Although the sleeve buttons usually cannot be undone, the stitching is such that it appears they could. Functional cuff buttons may be found on high-end or bespoke suits; this feature is called a surgeon's cuff. Some wearers leave these buttons undone to reveal that they can afford a bespoke suit, although it is proper to leave these buttons done up.Modern bespoke styles and high end off-the-rack suits equipped with surgeon's cuffs have the last two buttons stitched off-centre, so that the sleeve hangs more cleanly should the buttons ever be undone.
A cuffed sleeve has an extra length of fabric folded back over the arm, or just some piping or stitching above the buttons to allude to the edge of a cuff. This was popular in the Edwardian era, as a feature of formal wear such as frock coats carried over to informal wear, but is now rare.
A vent is a slit in the bottom rear (the "tail") of the jacket.Originally, vents were a sporting option, designed to make riding easier, so are traditional on hacking jackets, formal coats such as a morning coat, and, for reasons of pragmatism, overcoats. Today there are three styles of venting: the single-vented style (with one vent at the centre); the ventless style; and the double-vented style (one vent on each side). Vents are convenient, particularly when using a pocket or sitting down, to improve the hang of the jacket, so are now used on most jackets. Ventless jackets are associated with Italian tailoring, while the double-vented style is typically British.(This is not the case with all types of jackets. For instance, dinner jackets traditionally take no vents.)

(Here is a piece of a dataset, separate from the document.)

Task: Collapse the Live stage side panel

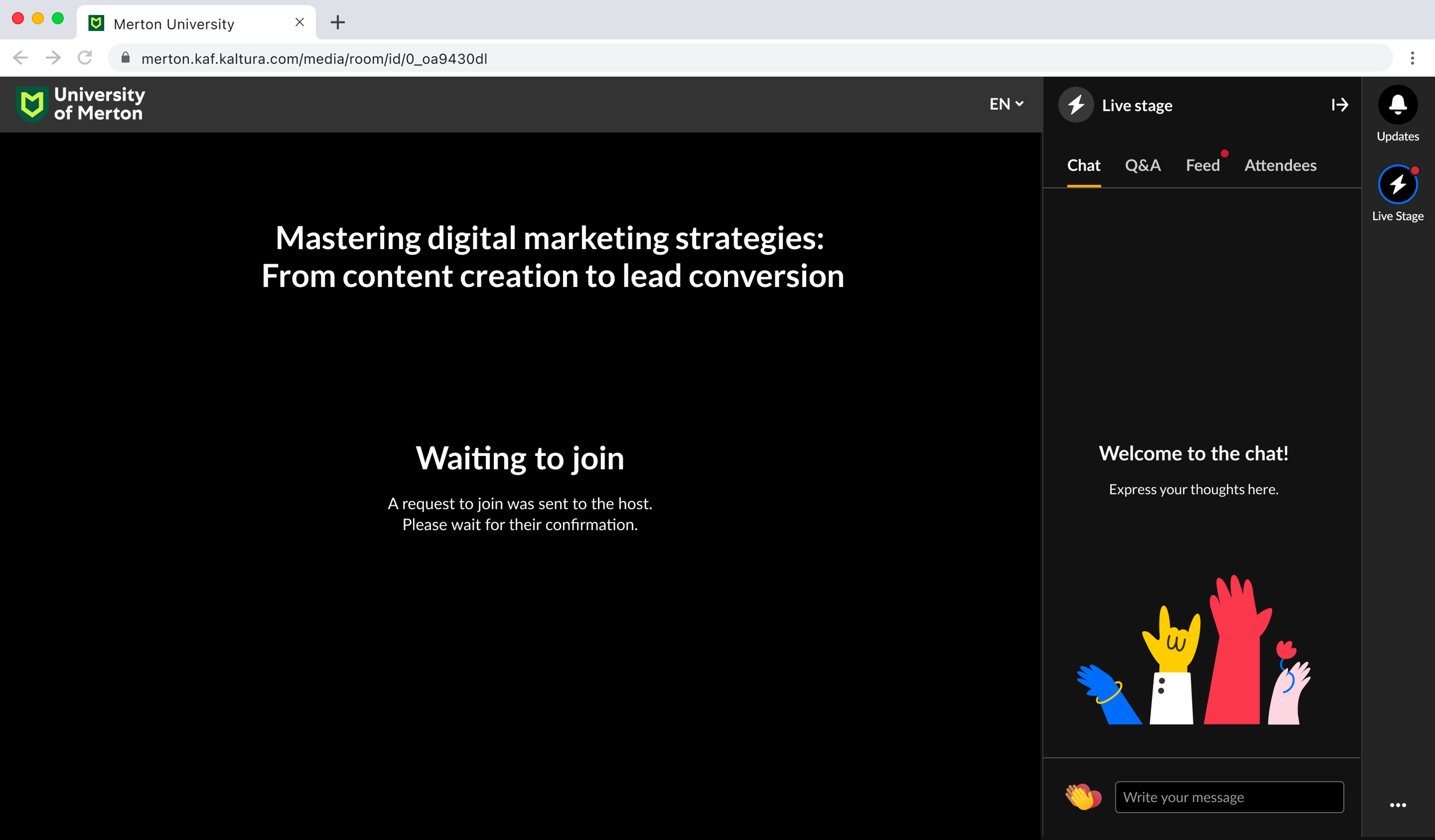Action: tap(1340, 105)
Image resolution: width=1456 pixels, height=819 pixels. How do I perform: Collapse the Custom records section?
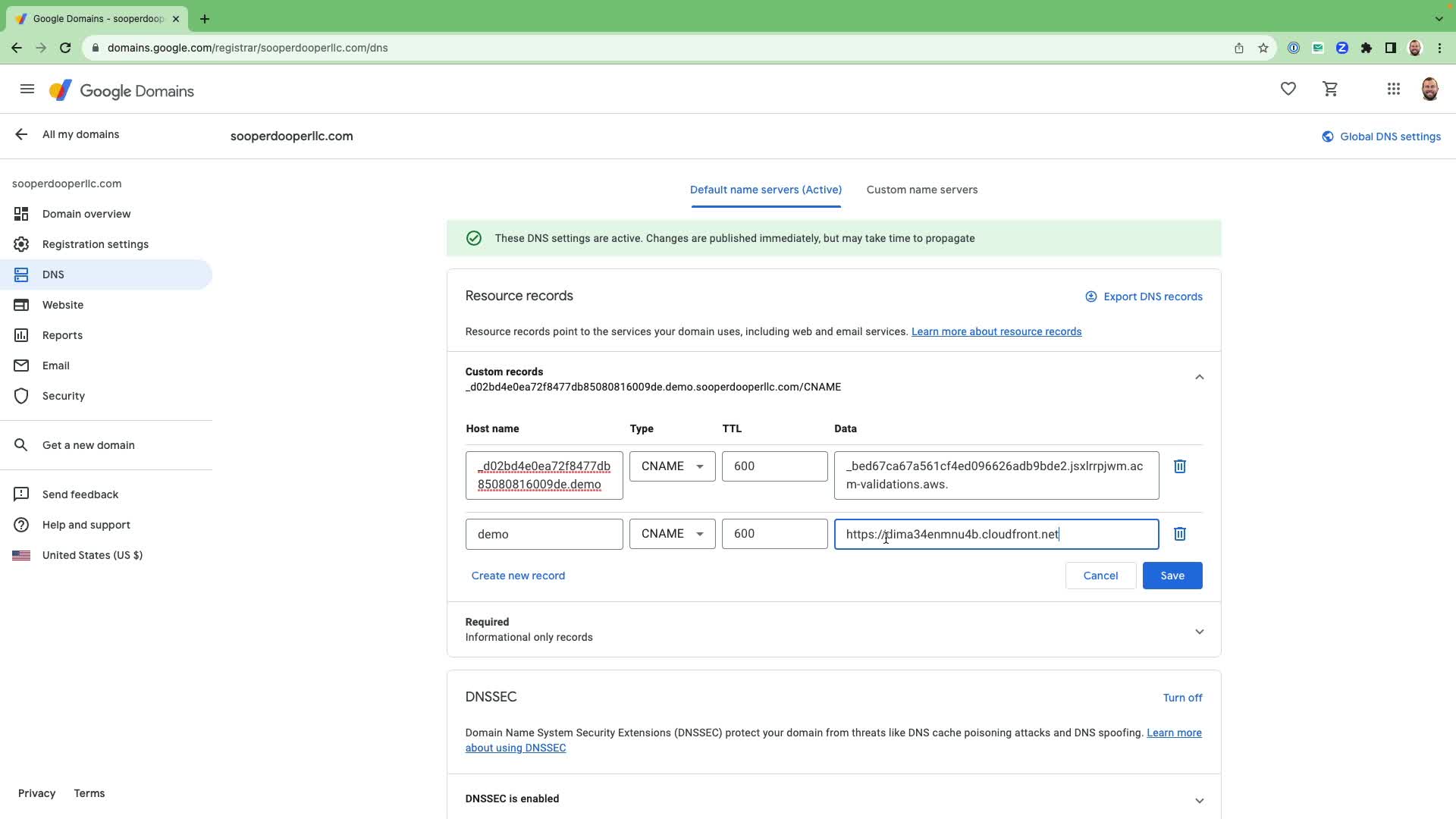(x=1199, y=377)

Suit jackets with belts on them became popular after World War I, especially on the exaggerated "jazz suits" which were popular in 1920 and 1921. After 1921, a more subdued style prevailed in which the belt was placed solely on the back of the coat, a half-belted back. This continued on many suit coats throughout the 1920s and early 1930s, usually on very fashionably made suits for the young. This style made a brief comeback in the 1970s when some suit coats again featured belts on the back.